I had been working on giving alcohol up for a few years before finding SMART Recovery and underwent my first detoxification at home without any medical or social support, with the exception of my partner. The process of leaving an addiction can be a bumpy one, and I was on and off of alcohol a few times prior to January. Since I was struggling, I started looking at Alcoholics Anonymous for possible support, but I read some of The Big Book and knew it was not for me. I would have left a meeting in disgust because their beliefs are so far outside of my own experiences. I did not know there were secular options available.
I can’t tell you if I would have succeeded without SMART Recovery, but I do know that shared experiences and know-how have gone a long way as far as giving me confidence that I could break the addiction and reclaim my life. I feel free of alcohol’s grip at last.
I started searching on the Internet and found out about SMART Recovery on http://www.about.com. I spent some time in the chat room and attended a meeting, and the approach really made sense to me. I detoxified at home again and managed to remain sober for about 45 days. I had a relapse in Feb/March but have been without alcohol for two additional months, and I’m returning to school in June to earn my Drug and Alcohol Counseling Certificate so I can go to work helping others get free of their chemical burdens.
SMART Recovery offers a way to examine our beliefs and our self-talk, to learn to think rationally about our drinking and drug use.

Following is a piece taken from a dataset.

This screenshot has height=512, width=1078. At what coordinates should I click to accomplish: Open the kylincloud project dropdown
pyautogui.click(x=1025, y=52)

It is held together by a network of human beings that have learned the methods and seek to assist others in implementing them. It is an online community, but it is a true, vibrant community in which everyone acts, in one way or another, in support of others. I have even been open about my sexual orientation, as I am a lesbian, and have never been made to feel uncomfortable or unwelcome because of it. Acceptance of others is a key component of SMART Recovery. These individuals have become some of my closest friends.
I can’t tell you if I would have succeeded without SMART Recovery, but I do know that shared experiences and know-how have gone a long way as far as giving me confidence that I could break the addiction and reclaim my life. I feel free of alcohol’s grip at last. I have become a volunteer myself, and I’m in training to become a meeting facilitator, so my experience with SMART Recovery has not only helped me quit using alcohol, it has also helped me shape my future.